Undici agenti colpiti durante gli scontri, città blindata e barricate in fiamme

La scritta “Torino partigiana. Que viva Askatasuna” apre la marcia, ma il corteo si trasforma in scontri nel cuore di Vanchiglia

La scritta “Torino partigiana. Que viva Askatasuna” apre la marcia, ma il corteo si trasforma in scontri nel cuore di Vanchiglia

Famiglie, bambini piccoli portati in spalla, cartelli e striscioni con la scritta “Torino partigiana. Que viva Askatasuna”, accompagnata dalla foto di una donna partigiana. È iniziato così, nel pomeriggio, il corteo organizzato a Torino dopo lo sgombero all’alba di giovedì del centro sociale Askatasuna, occupato dal 1996. Una manifestazione partita in un clima apparentemente pacifico, in una città blindata nell’ultimo sabato prima di Natale, e conclusa invece con violenti scontri tra manifestanti e forze dell’ordine.

Il corteo si è trasformato in guerriglia urbana quando la testa della manifestazione ha tentato di riavvicinarsi alla palazzina di corso Regina Margherita, nel quartiere Vanchiglia, edificio sgomberato e rimasto presidiato dalle forze dell’ordine. A circa cinquecento metri dalla struttura, un gruppo di persone incappucciate ha cercato di sfondare il cordone della polizia. Sono stati lanciati contro gli agenti bottiglie, pietre, bombe carta artigianali e fuochi d’artificio. Le forze dell’ordine hanno risposto con idranti, lacrimogeni, cariche e manganellate, mentre alcuni manifestanti cercavano di colpire gli agenti a bastonate e costruivano barricate con cassonetti dati alle fiamme.

Il primo bilancio parla di undici agenti dei reparti mobili feriti, colpiti da oggetti contundenti. Un dato che si aggiunge ai dieci agenti rimasti feriti nella serata di giovedì, subito dopo lo sgombero. Gli scontri sono avvenuti proprio nel momento in cui il corteo si è avvicinato all’edificio sgomberato, trasformando una manifestazione annunciata come partecipata e familiare in un confronto violento.

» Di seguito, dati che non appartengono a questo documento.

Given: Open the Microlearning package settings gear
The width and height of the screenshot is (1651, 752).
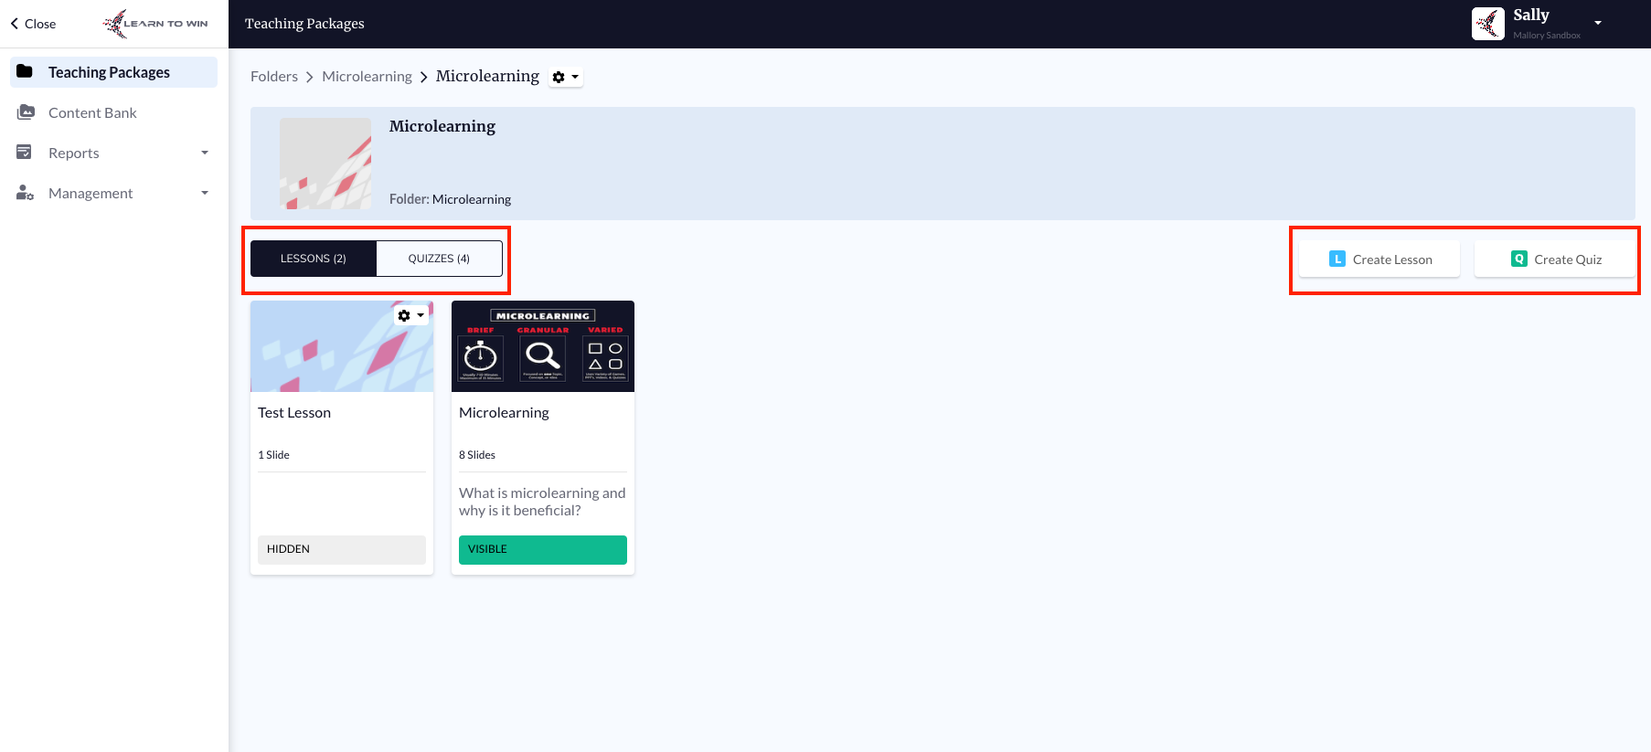Looking at the screenshot, I should tap(565, 78).
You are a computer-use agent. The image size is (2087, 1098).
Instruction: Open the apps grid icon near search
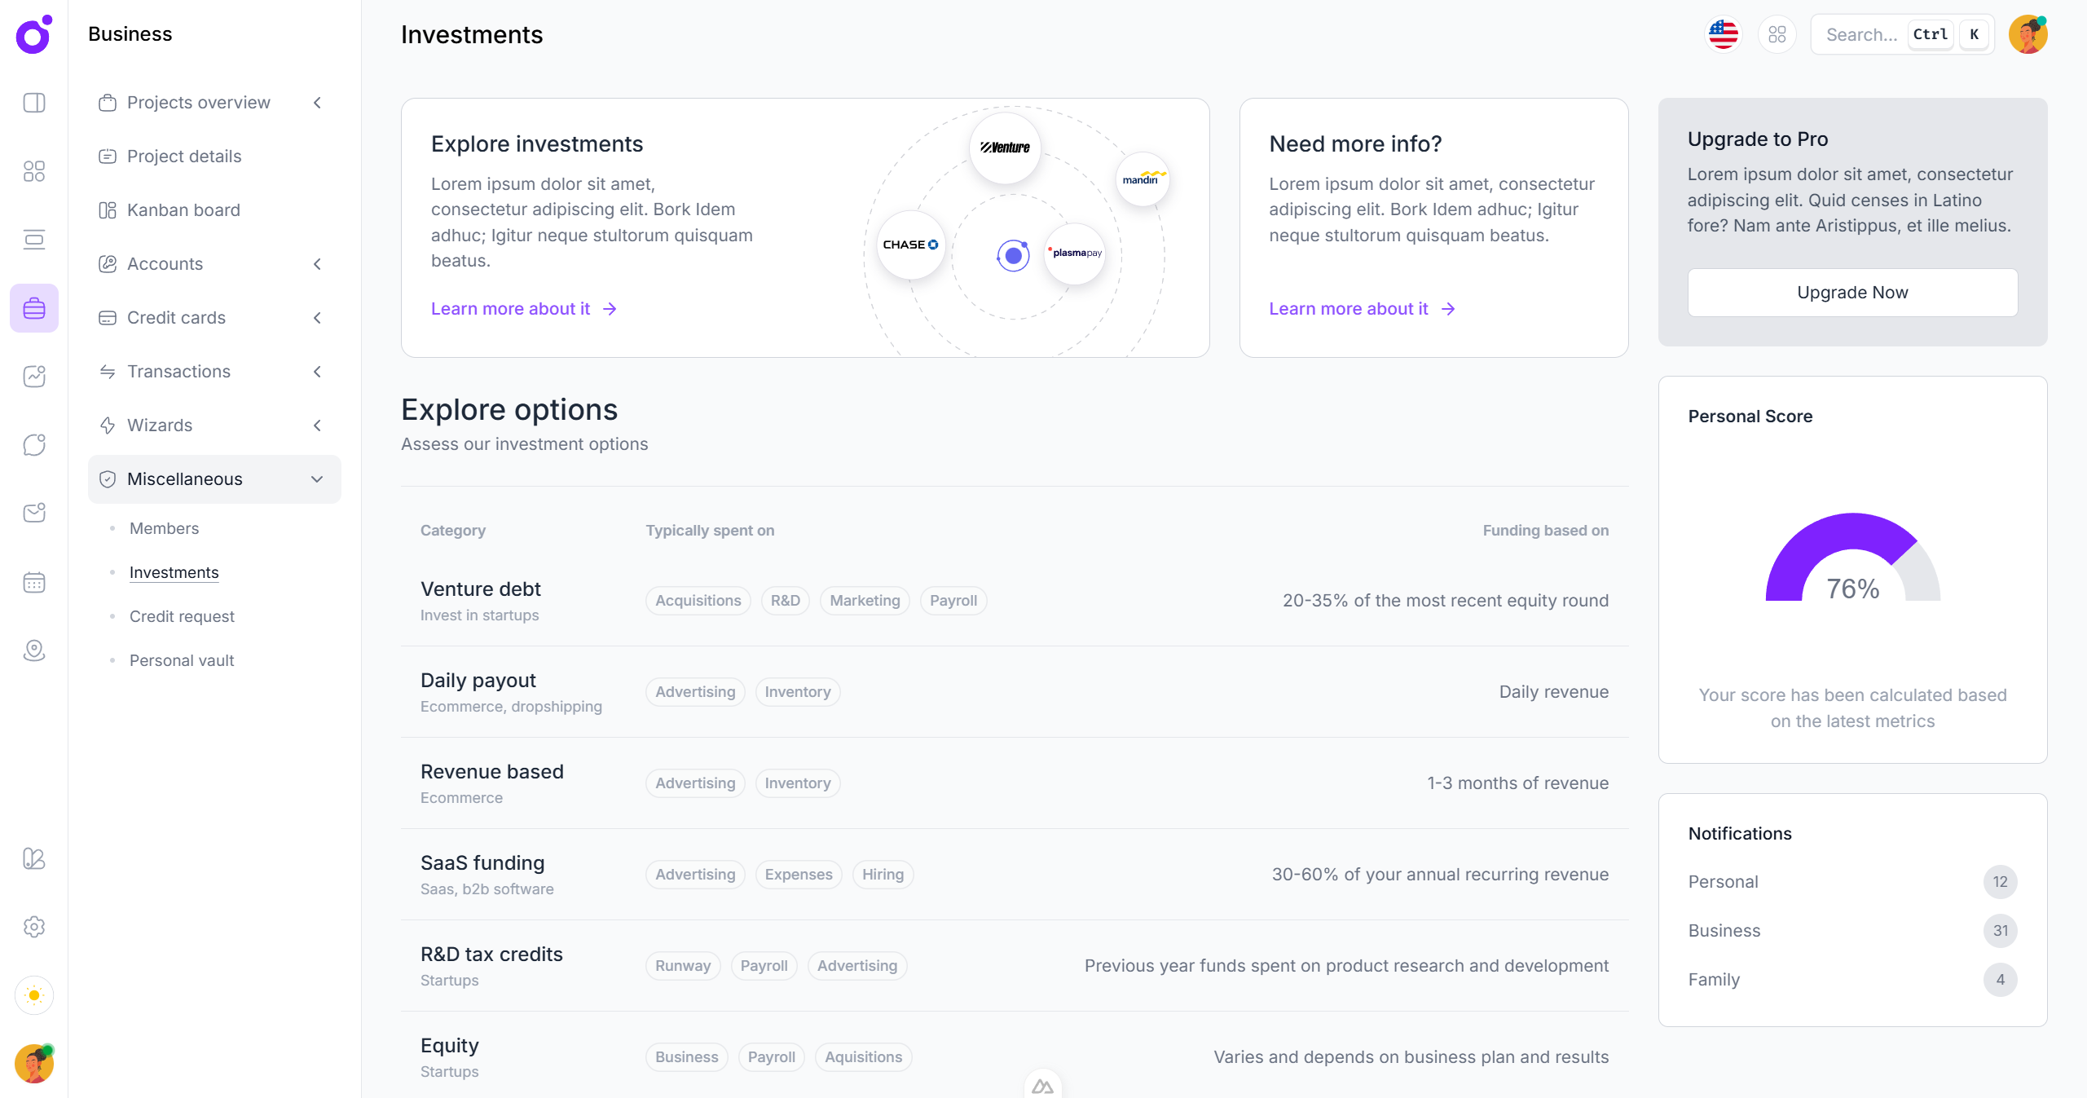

Dura la reazione del mondo politico. Il vicepremier Antonio Tajani ha attaccato senza mezzi termini gli attivisti: «Tanti di questi sono figli di papà che se la prendono coi figli del popolo. La violenza va contro i cittadini. Manifestare è un diritto, ma distruggere automobili o picchiare poliziotti carabinieri e finanzieri che fanno il loro dovere non va bene». Ancora più netto il ministro della Pubblica amministrazione Paolo Zangrillo, che a fine giornata ha dichiarato: «Eccola la vostra democrazia, la vostra maledetta violenza, la barbarica voglia di sfasciare la nostra benedetta democrazia. Siete gli stessi che non molti decenni fa portarono il terrore nelle nostre strade, ma stavolta fidatevi, non ci riuscirete».

Parole di condanna sono arrivate anche dalle istituzioni locali. Il sindaco di Torino, Stefano Lo Russo, ha sottolineato che «nulla può giustificare la violenza e i danneggiamenti, mai: si tratta di comportamenti inaccettabili che non solo violano la legalità, ma compromettono gravemente la credibilità, la forza e il senso stesso delle rivendicazioni». Sulla stessa linea il presidente della Regione Piemonte, Alberto Cirio, secondo cui «oggi lo Stato ha confermato che non si lascia intimidire e che illegalità e aggressioni non trovano cittadinanza a Torino e in Piemonte». Per il vicepremier e leader della Lega, Matteo Salvini, «lo sgombero di Askatasuna è solo l’inizio. Ruspe sui centri sociali covi di delinquenti».

La manifestazione era partita davanti alla sede storica delle facoltà umanistiche, Palazzo Nuovo, con la partecipazione di oltre tremila persone. I manifestanti avevano iniziato a sfilare scandendo slogan come «Askatasuna vuol dire libertà, nessuno ci fermerà» e «guai a chi ci tocca». In corteo anche residenti del quartiere, giovani e bambini che portavano uno striscione con le impronte delle loro mani. Presente una fitta rappresentanza del mondo antagonista, con delegazioni arrivate da Milano, Genova e dal Nord Est, numerose bandiere No Tav e della Palestina, oltre ai messaggi di solidarietà provenienti anche dai Paesi Baschi.

A parlare dal corteo è stato anche il portavoce di Askatasuna, Stefano, che ha rivendicato la prosecuzione della mobilitazione: «Oggi non è una data di fine, ma è un inizio. Ci sarà un’assemblea cittadina il 17 gennaio e un corteo nazionale il 31 gennaio. Si deve ripartire da quei movimenti contro il genocidio in Palestina. La solidarietà è arrivata da tutta Italia e non solo. Il quartiere Vanchiglia è come fosse la Val di Susa, con un dispiegamento di forze come se si fosse in guerra».

Nel corteo erano presenti anche esponenti politici e sindacali. Hanno sfilato la capogruppo in Consiglio regionale di Avs, Alice Ravinale, e Giorgio Airaudo, segretario regionale piemontese della Cgil, tra i garanti del patto con la Città per trasformare il piano terra dell’edificio sgomberato in bene comune, accordo saltato giovedì all’alba a causa della presenza di persone al terzo piano, dichiarato inagibile. Airaudo ha commentato: «Penso che il Comune di Torino avesse fatto la cosa giusta e che debba riprendere quella strada, che è una strada di dialogo. Ovviamente il discrimine delle responsabilità e della non violenza è fondamentale».